O fundo do poço não é um lugar recomendável. Frio, escuro, foco de bactérias e derrotas envergonhadas. Para um FC Porto de horizontes renovados e alma curada, é melhor espreitar o mundo e perceber que há vida para além do campeonato.

Vencer 1-0 pela cabeça de Jackson, pensar no Jamor e cicatrizar maleitas profundas parece ser um plano de revitalização interessante.

O Benfica, por seu lado, terá percebido que viver nas nuvens é démodé. Uma memória enevoada dos 60’s, sem paz e amor que o suportem. A gestão controlada de Jesus ia-se transformando numa bad trip, um pesadelo transpirado e castigado com uma derrota justa.  

OS DESTAQUES DOS DRAGÕES: Jackson e Defour em grande

No sítio onde Jesus se ajoelhou e lamuriou há dez meses, o Benfica voltou a sofrer por culpa própria e mérito, muito grande, do eterno rival.

Não fosse um leve assomo de vida nos últimos 15/20 minutos, com uma grande oportunidade de golo de Rúben Amorim pelo meio, e estaríamos aqui a falar de um Clássico de esmagador domínio azul e branco.

O Benfica escapou com sorte e pouco juízo à goleada.

Podemos falar dos dois cortes fabulosos de Luisão no primeiro tempo, do falhanço de Varela completamente isolado perante Artur, da bola de Jackson ao poste direito ou da definição errada e em câmara lenta de Quintero, também ele sozinho e deslumbrado.
 
Mas devemos, acima de tudo o resto, identificar e sublinhar as diferenças agudas entre este FC Porto e o anterior. O que viveu agrilhoado nas ideias incompreensíveis de um treinador cinzento e perdido num mar de caótica teimosia.

FICHA DE JOGO E O FILME AO MINUTO

Desta vez houve Herrera - titular pela primeira vez no reinado de Luís Castro -, onde antes estiveram Josué e Carlos Eduardo. E houve um grande Jackson, o melhor dos últimos meses, a fazer um golaço num cabeceamento extraordinário [com Garay nas covas] a canto de Quaresma. 

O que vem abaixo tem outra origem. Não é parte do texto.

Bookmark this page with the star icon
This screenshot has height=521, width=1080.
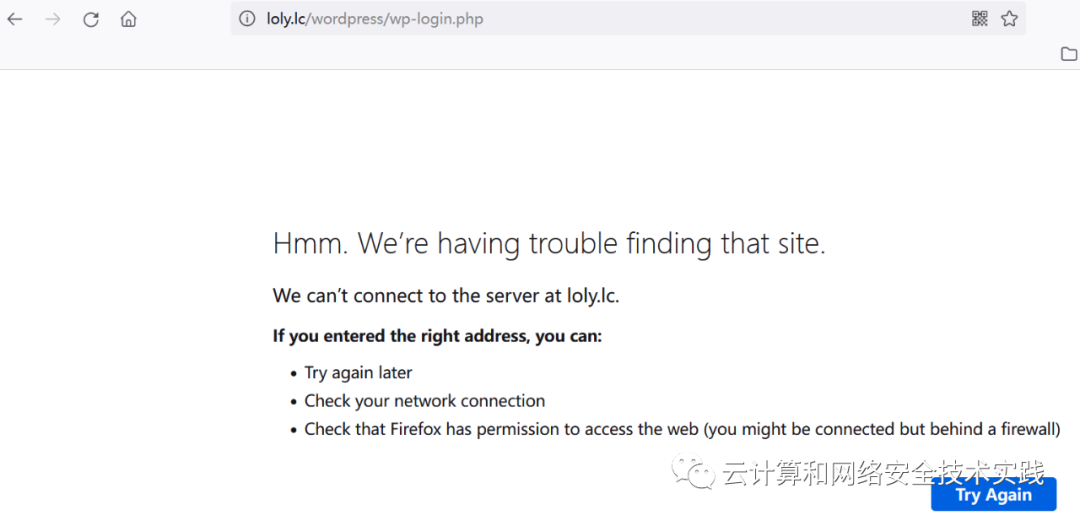1009,19
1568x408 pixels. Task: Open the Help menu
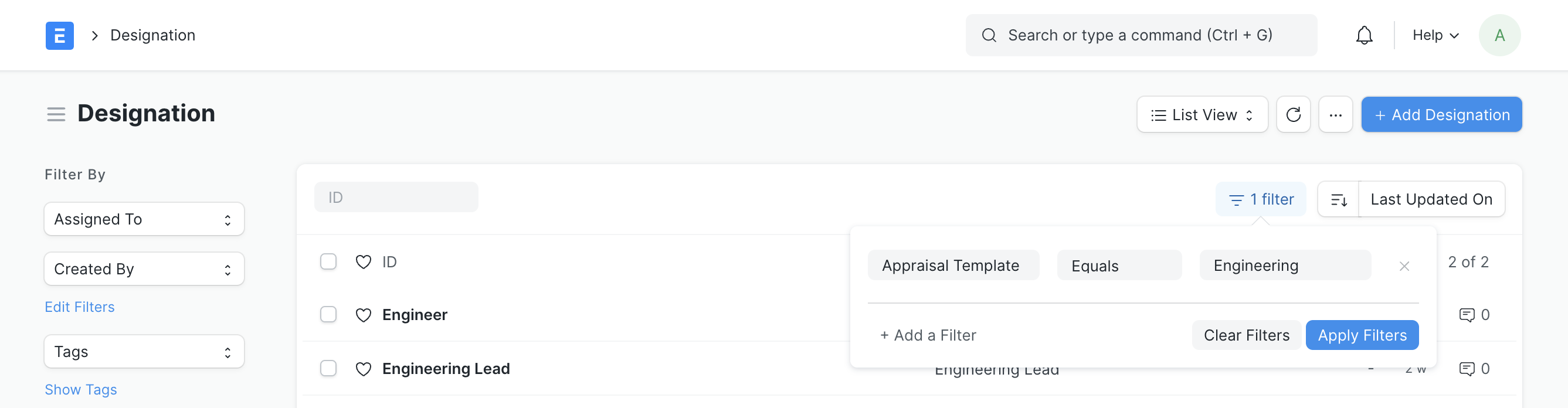click(x=1435, y=35)
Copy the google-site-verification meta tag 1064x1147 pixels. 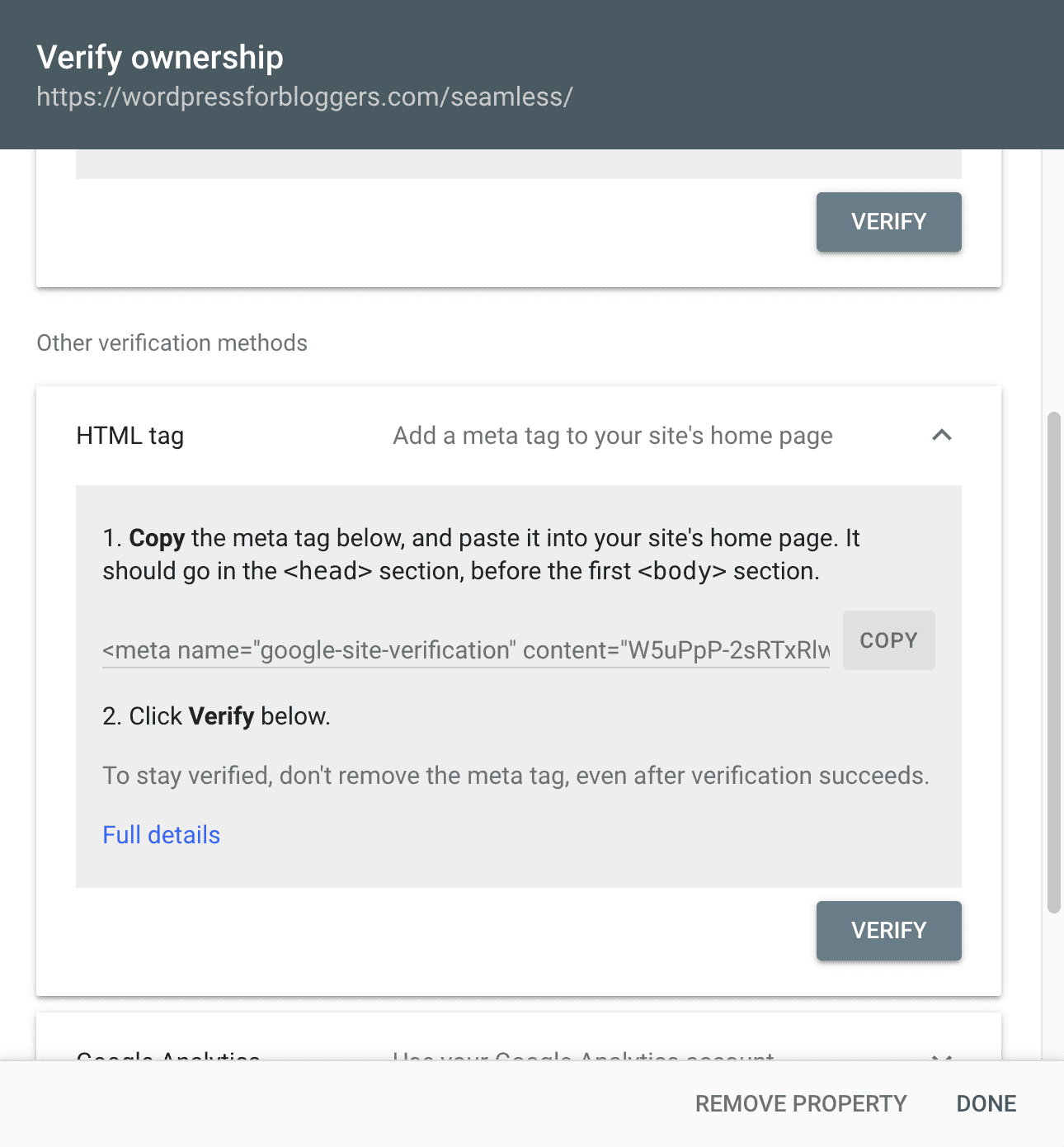point(888,640)
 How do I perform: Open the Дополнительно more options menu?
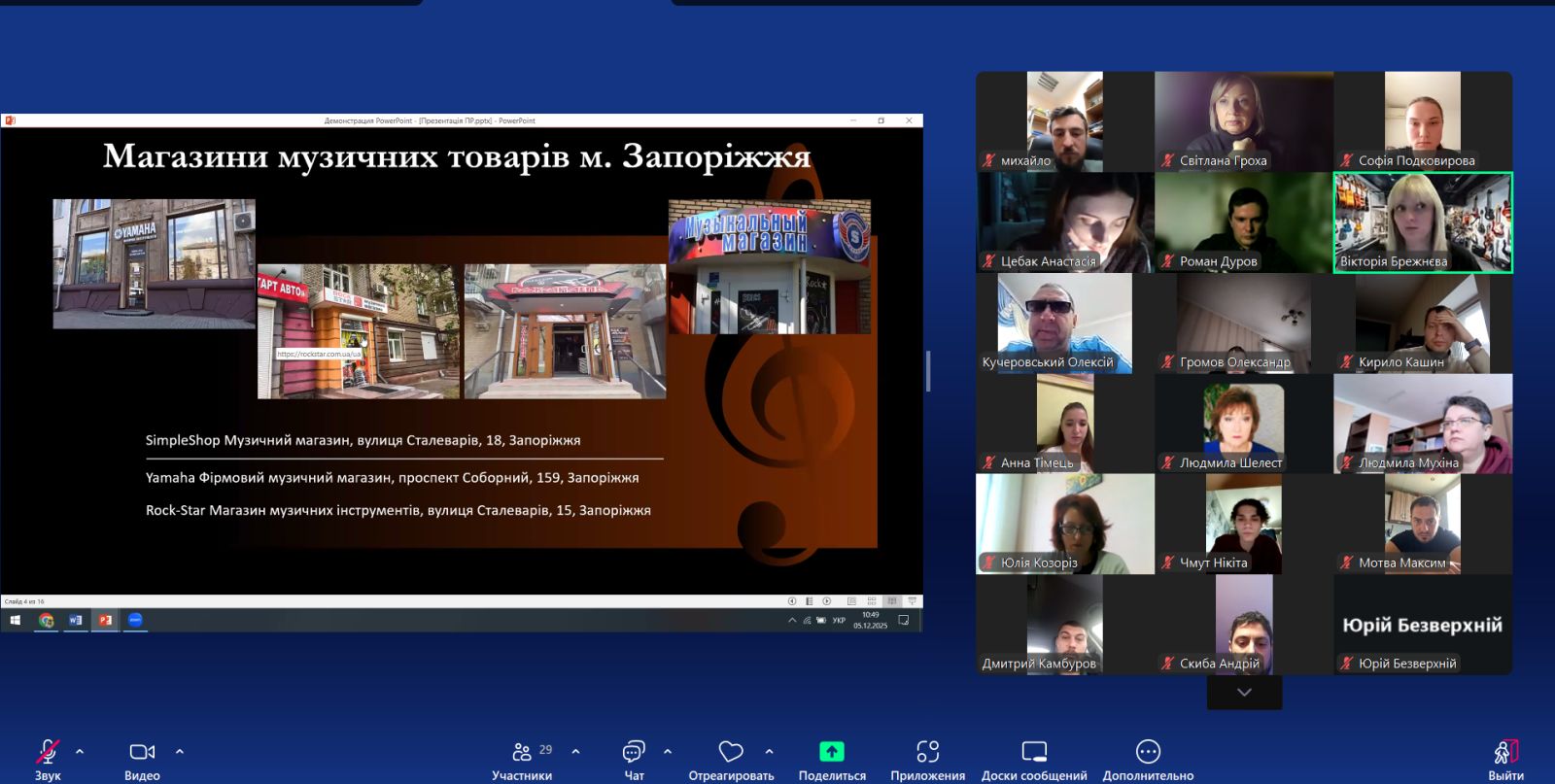point(1148,753)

A esse golo, bem cedo na partida, o Benfica respondeu sem alento nem entusiasmo. Jesus mudou meia equipa, sim, e o ritmo baixo terá sido até estratégico, mas a verdade é que a equipa deu um passeio de sorriso largo pelo precipício e só não caiu por mero milagre.

Porto, Porto e mais Porto no primeiro tempo, até a pressão se tornar asfixiante. No canto azul Rocky Balboa, de olhar esgazeado e ansioso por socar até vencer por KO. No vermelho, um Ivan Drago regenerado, amigo do ambiente e defensor de minorias incompreendidas. Generoso e meigo, sem desejo nem ardor.

OS DESTAQUES DAS ÁGUIAS: Luisão e Rodrigo no lado bom

Jesus terá visto o mesmo, numa linguagem mais sua, e mexeu convenientemente a meio do segundo tempo. Saiu vivo e essa é a melhor notícia da noite no Dragão.

Ter Gaitán, Lima e Markovic no banco é um luxo e uma segurança nos tempos que correm. O Benfica melhorou, passou a incomodar Fabiano aqui e ali, mas sempre com o Porto perigoso a sair.

O mais importante no futebol, desculpem os românticos, continua a ser o resultado. E só por essa razão o FC Porto pode lamentar as incidências de 90 minutos extremamente interessantes e com muito para contar. Como se tivéssemos visto vários filmes dentro de um só.  

Os dragões não pertencem ao mundo das trevas; o mais-do-que-provável e anunciado campeão nacional não tem estatuto celestial.

O tira-teimas, algures no purgatório das culpas, está agendado para a Luz.